Scott McWhorter | 24 | Utah

#2021 | Tuesday, September 10th, 2002
My husband and I were both on vacation. We had slept in and Jim was fixing pancakes for breakfast. I turned on the TV so we could watch "The Price is Right" and there was the World Trade Center in flames. At first I didn't realize where it was and then I thought it was just on fire. I can't even describe how I felt when I realized it was a terrorist attack. Sick, scared, I don't have the words. Later that day cars started to line up in the street in front of our house. They were waiting to get gas. I turned the scanner on and found out that it was that way all over town. The police had to come out and direct traffic. We went to visit my mother-in-law in the nursing home where she was recuperating from knee surgery and as we sat in the garden and looked at the clear blue sky with not a jet trail in sight that is when I made up my mind not to be scared. If we change the way we live if we allow them to frighten us into not living a normal life then they have won. My heart goes out to all those who lost their lives and all those who lost loved ones in these horrendous attacks. I will always remember but I will not be afraid.
Loretta Breasaw | 42 | Illinois

#2022 | Tuesday, September 10th, 2002
Five time zones away from ground zero, I was asleep during the attack. I do not typically turn on the television or radio while getting ready for work. But after dropping my daughter off at school, I turned on the news in the car. I was thoroughly confused. The anchor woman kept saying we did not know exactly where the president was... as if he was literally missing. Then it seemed as though he had been kidnapped -- that hijackers were on Air Force One. I was worried and surprised.
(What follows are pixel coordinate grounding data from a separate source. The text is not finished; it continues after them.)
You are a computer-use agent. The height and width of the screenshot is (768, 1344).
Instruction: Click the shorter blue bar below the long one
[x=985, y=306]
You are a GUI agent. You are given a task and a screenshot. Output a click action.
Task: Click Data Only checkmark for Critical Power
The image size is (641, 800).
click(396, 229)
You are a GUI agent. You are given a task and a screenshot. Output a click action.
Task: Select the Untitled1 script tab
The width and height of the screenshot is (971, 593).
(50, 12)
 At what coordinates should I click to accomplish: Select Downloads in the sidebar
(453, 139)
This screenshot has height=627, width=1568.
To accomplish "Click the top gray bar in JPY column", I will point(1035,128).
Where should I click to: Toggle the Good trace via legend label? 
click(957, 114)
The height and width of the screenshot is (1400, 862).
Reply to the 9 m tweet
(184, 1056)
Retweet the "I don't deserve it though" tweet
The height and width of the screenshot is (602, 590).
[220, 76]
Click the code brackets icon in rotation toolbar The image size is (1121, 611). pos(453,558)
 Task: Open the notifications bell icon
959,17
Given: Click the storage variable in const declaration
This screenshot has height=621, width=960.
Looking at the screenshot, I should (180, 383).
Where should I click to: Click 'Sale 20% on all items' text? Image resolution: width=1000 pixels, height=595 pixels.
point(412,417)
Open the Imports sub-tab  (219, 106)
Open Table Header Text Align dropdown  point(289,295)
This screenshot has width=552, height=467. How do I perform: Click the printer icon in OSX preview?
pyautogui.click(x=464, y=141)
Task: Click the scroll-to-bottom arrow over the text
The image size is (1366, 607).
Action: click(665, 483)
But the reality, the truth that I then watched over and over on the television during the next few days, was a million times worse. I can still remember that it was a sunny day and I can even remember the section of road that I was driving down when I first heard something was terribly wrong in our country. And I can remember, and continue to feel, the pain of losing thousands of Americans. I did not personally know a single person lost on September 11th. Yet, somehow, I feel like a piece of me is missing. Maybe it is my innocence and naiveté. They crumbled, like the towers, exactly one year ago.
Jessica Wilson | 29 | Alaska

#2023 | Tuesday, September 10th, 2002
I woke up in my dorm at The University of Iowa for my 8:30 French class. I got down from my bunk and saw my roommate had left the television on. I watched and was horrified. I first thought it was an accident. I remember thinking about what an awful, awful plane crash there had been. It affected me right away and I immediately prayed for everyone involved. After I watched more I understood that it was in fact two planes and it was not an accident. A complete shrill of fear ran through me as I began to cry. I was 20 years old and had never experienced anything like what I was seeing or hearing. My generation has been lucky. As I packed my bag in tears and praying for New York City, America, the families of the vicitms, the victims themselves, I took a moment to pray for the cause of this tragedy. It was an erie walk to the bus stop. Silence roamed the campus. I stepped onto the bus and it is a moment I will never forget. As I walked up the stairs I heard a British broadcaster over the radio talking of the news. Everyone on the bus took a deep breath as the bus started to take off. The once noisy,hot, crowded, busy bus became silent, cold, scarey, and full of wonder. Here we all stood students of the University, the next generation of workers, parents, of all nationalities, cultures, and up-bringings. We stood together on one tiny bus with a stunned look in our eye. I was thinking that I was proud to be an American and I know we can overcome this. I was wondering what we could do all the way out in Iowa to help out. And yet another part was so very scared. It is September 11 2002 I have a French class at 8:30 and will walk the same campus and see some of the same faces. Moving on, but still remembering, never forgeting.